En effet, Twardowsky avait autrefois sauvé des mains d’une populace furieuse Barbara Gisanka, qui devint, dans l’antre où il la cachait, sa maîtresse et son adepte à la fois. Elle fut bientôt en état de pratiquer les sciences physiques, la médecine, et de l’aider dans tous ses travaux. Saisi de courroux contre l’imposteur et surtout d’un désir plus puissant encore de posséder cette merveilleuse créature, le roi fit tuer en secret le magicien, puis répandre parmi le peuple le bruit qu’il avait été enlevé par le diable ; c’est là l’origine de la légende.

La Gisanka prit sur le roi vieillissant une influence sans bornes, par sa beauté autant que par ses artifices ; elle vécut auprès de lui dans un faste oriental.
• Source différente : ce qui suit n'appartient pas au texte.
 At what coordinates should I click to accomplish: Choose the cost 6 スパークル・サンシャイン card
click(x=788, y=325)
Sigismond était-il malade, aucun médecin n’avait la permission de s’approcher de lui. Elle était à son chevet quand il mourut (1572). Telle est l’histoire.
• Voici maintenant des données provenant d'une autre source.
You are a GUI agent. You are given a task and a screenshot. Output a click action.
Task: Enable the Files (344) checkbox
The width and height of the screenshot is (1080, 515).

La tradition a fait de Twardowsky un tout autre personnage ; elle a transformé le savant solitaire et farouche en un brillant gentilhomme, qui pour vivre et mourir gaîment vendit son âme par un pacte infernal écrit sur peau de bœuf, engageant sa parole, son nobile verbum, qu’il se livrerait au diable aussitôt que celui-ci serait entré dans la ville de Rome. En attendant, le diable devait servir Twardowsky. Celui-ci usa de la puissance que l’enfer mettait à ses ordres avec une prodigalité toute polonaise, tant pour son propre plaisir que pour celui de ses amis et du peuple en général. Il donnait des festins magnifiques et se livrait à toute sorte de facéties, telles que changer en lièvre certain soldat fanfaron d’un simple tournoiement de sabre au-dessus de lui, ou bien percer trois trous dans le nez d’un cordonnier avec son alêne pour faire couler de cette tête un plein tonneau d’eau-de-vie dont il régale la foule. Un soir, il apprend par lettre qu’un étranger distingué l’attend à l’auberge dite de la Ville de Rome. — Insouciant, il court au rendez-vous ; mais, à peine est-il entré dans la salle, sa chanson favorite aux lèvres, à peine a-t-il ébauché une plaisanterie avec la belle aubergiste, qu’on frappe et que le diable habillé à l’allemande se présente son pacte à la main, comme le commandeur du Festin de Pierre. Twardowsky voit la ruse et y répond par les mêmes armes. Au moment où le diable veut mettre la main sur lui, il arrache l’enfant nouveau-né de l’aubergiste du berceau où il dort et, protégé par ce bouclier d’innocence, défie l’enfer à son gré. — Mais que devient ta parole de gentilhomme ? s’écrie le diable d’un ton moqueur. À ces mots, le respect du Polonais pour la parole donnée l’emporte. Twardowsky rend aussitôt l’enfant à sa mère et se livre fièrement à son ennemi, qui l’enlève dans les airs. Tandis que tous deux planent au-dessus de Cracovie, quelques sons de cloche égarés frappent l’oreille de Twardowski, éveillant dans son souvenir une hymne à la Vierge que sa mère lui avait enseignée : il l’entonne aussitôt, ce qui force le diable à le lâcher. Depuis, Twardowsky est resté suspendu entre ciel et terre, sans rien savoir des choses d’ici-bas que par une araignée qui, s’étant attachée au pan de son habit, descend parfois chercher des nouvelles.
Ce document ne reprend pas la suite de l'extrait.